Innovation: How Corporate Humility Helps to Overcome Innovation Plateaus

Our economy has shifted, and the on-demand culture's manifesto emphasizes personal health and personal choice, and self-governance. These individuals explorers have also proven to be the most innovative and earliest adopters driving new concepts from breakthrough ideas to execution. Corporations choosing to balance corporate pride and humility to embrace this new culture of intrapreneurship discover unexpected returns in profit and people satisfaction as they embark on purpose-driven work.

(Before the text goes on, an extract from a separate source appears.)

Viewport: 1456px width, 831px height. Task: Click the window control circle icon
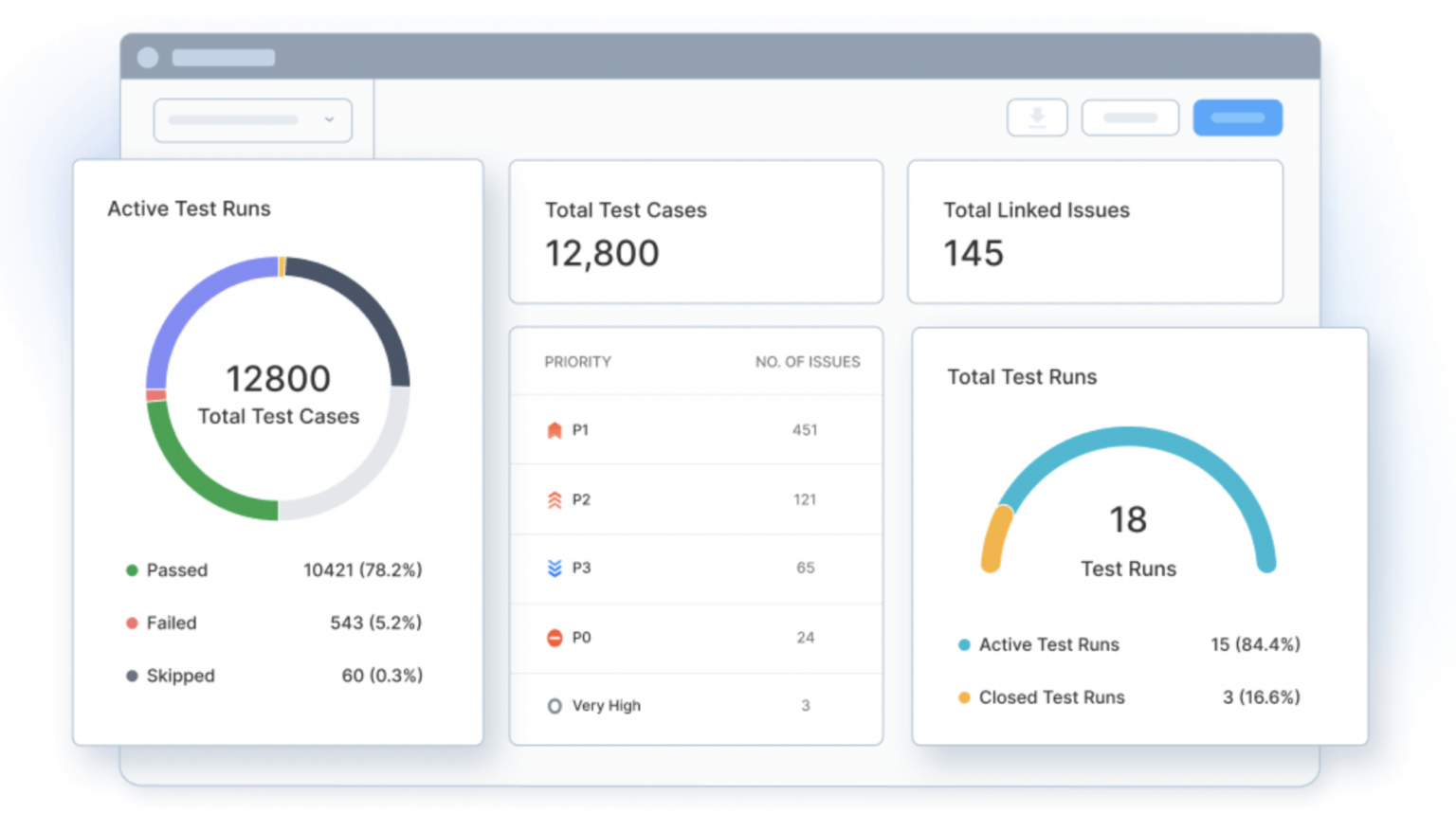148,57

We Need Loud-Mouthed, Confident Women in the Boardroom: Equity in Women’s Health & How I Permanently Overcame Imposter Syndrome

In 1993, the NIH began to demand that women and minorities be included in clinical trials. 1993! Before the 90s, few studies were conducted on women and today few drug development research studies take place in female lab animals, yet women are the primary consumers of medicines. Some egregious examples include a menopause/heart disease study in which 8,000+ men were enrolled but no women, as well as NIH-funded studies studying obesity with breast and uterine cancers which enrolled NO WOMEN! These data and some key other factors led Dr. Rhodes to develop a strategy to defeat imposter syndrome permanently granting her the confidence to strategically open her loudmouth in the boardroom as a ferocious advocate of equity in women’s health.